→ EXERCISE
From the line with "Image resolution: width=1023" to the final line of the data below, please write out every line exactly, with no pictures.

→ Items from a dataset
================
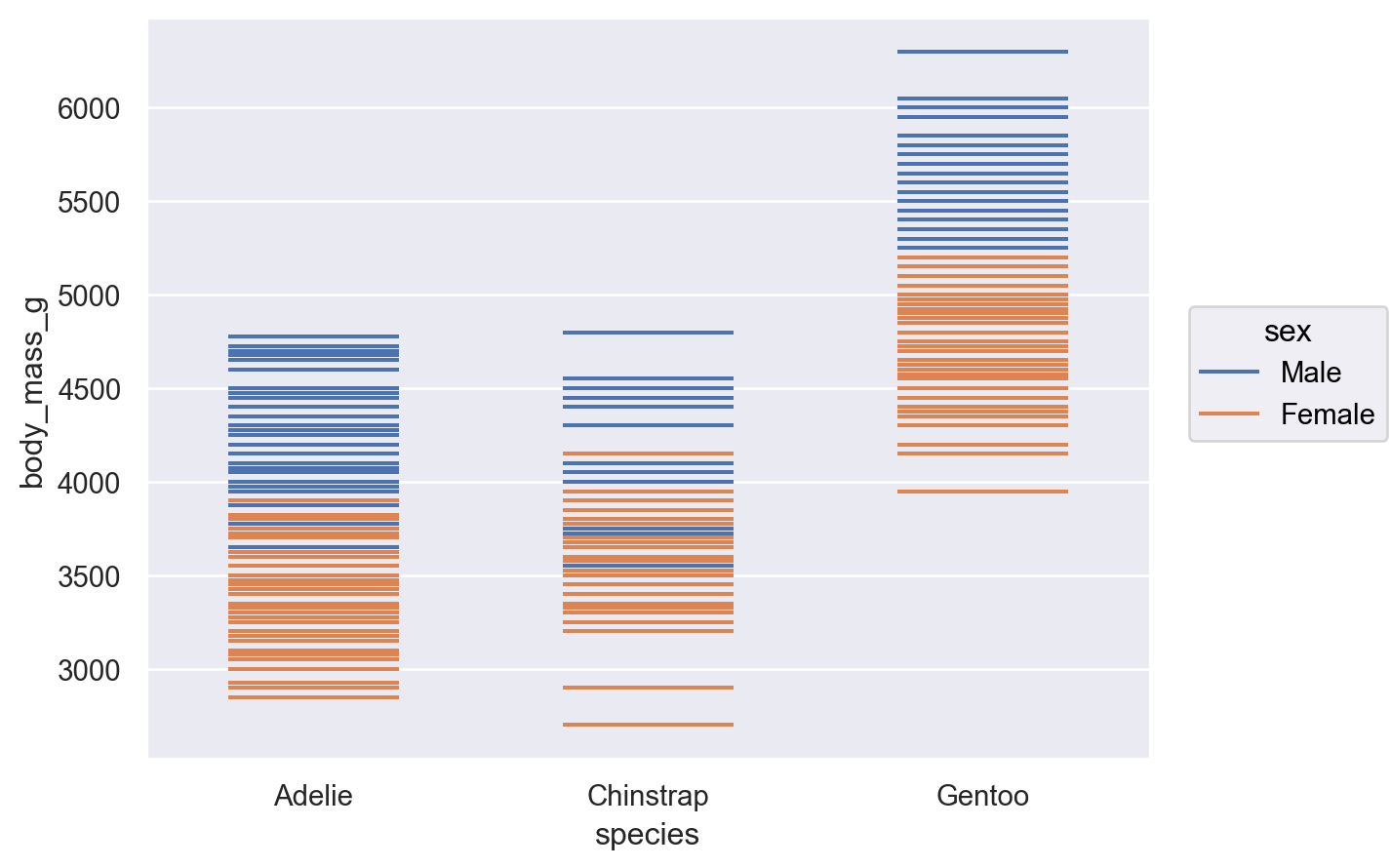The image size is (1391, 868).
Task: Click the blue Male legend line swatch
Action: [x=1228, y=372]
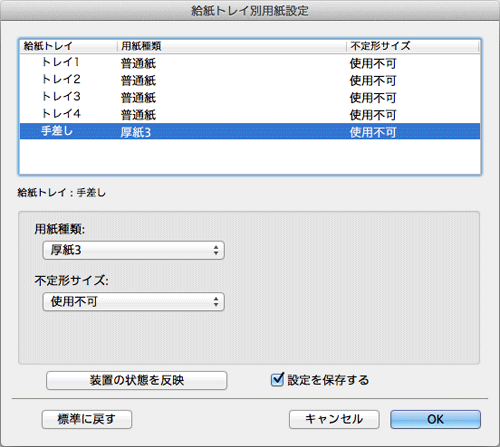The image size is (500, 447).
Task: Click 普通紙 in the トレイ1 row
Action: tap(138, 63)
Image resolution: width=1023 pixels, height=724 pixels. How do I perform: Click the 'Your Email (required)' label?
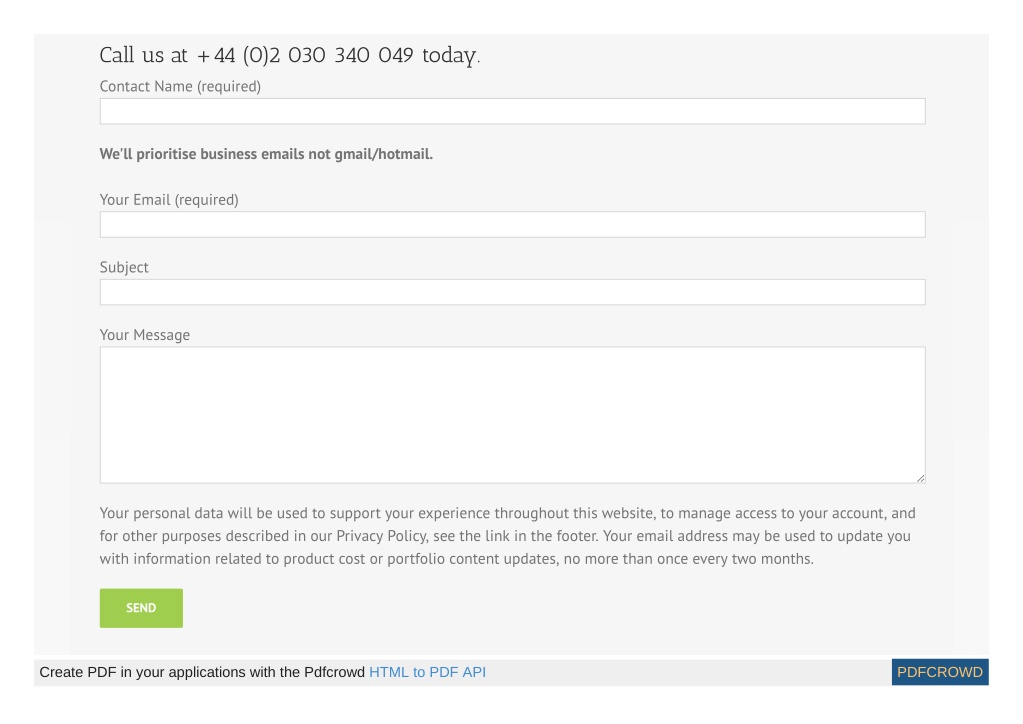click(x=169, y=200)
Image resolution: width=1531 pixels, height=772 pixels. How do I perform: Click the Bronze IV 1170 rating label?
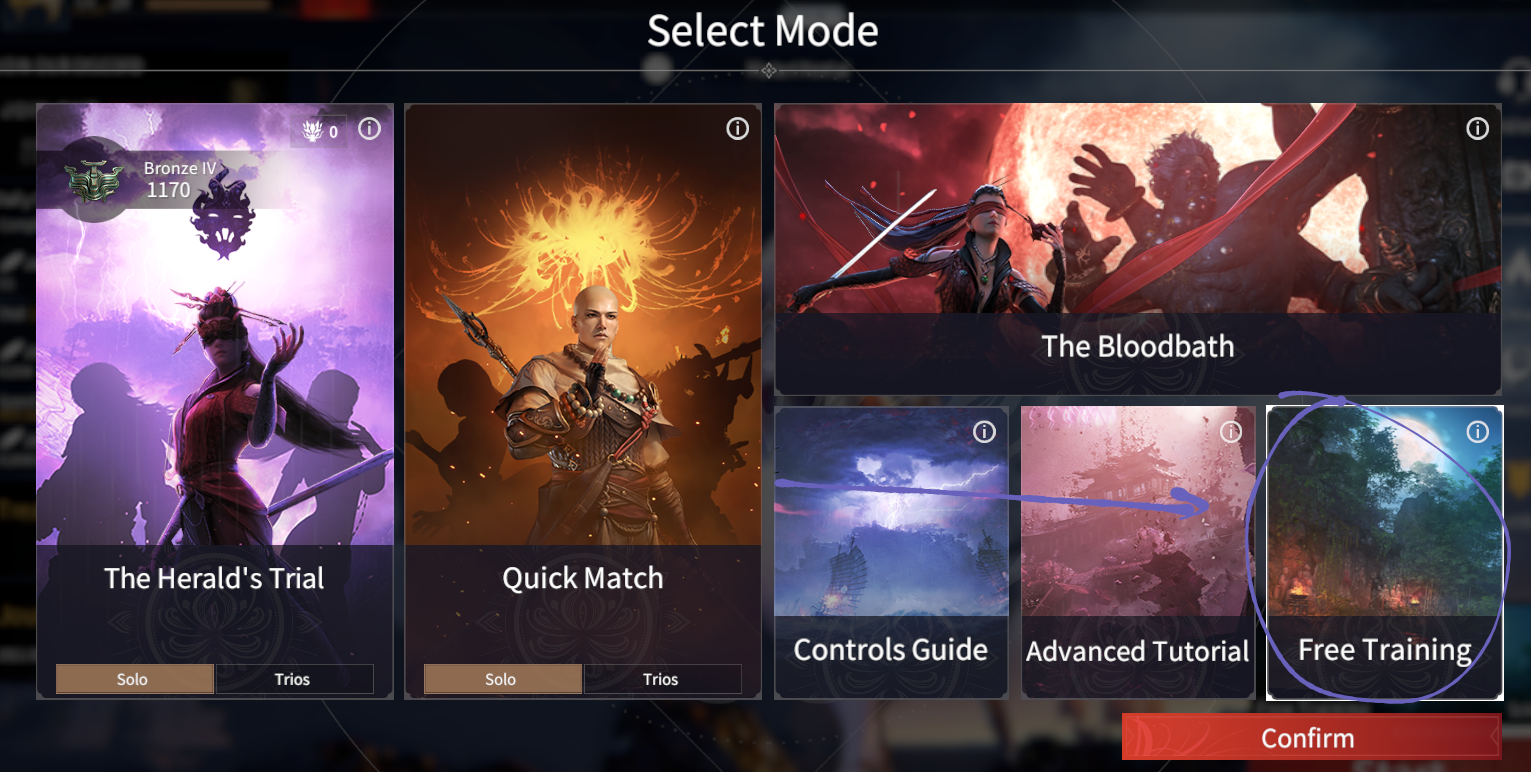(x=180, y=180)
================
→ EXERCISE RESULT
Image resolution: width=1023 pixels, height=724 pixels. How do I perform: Click the 'Your Email (required)' label?
click(x=169, y=200)
Image resolution: width=1531 pixels, height=772 pixels. How do I perform: Click the Bronze IV 1170 rating label?
(x=180, y=180)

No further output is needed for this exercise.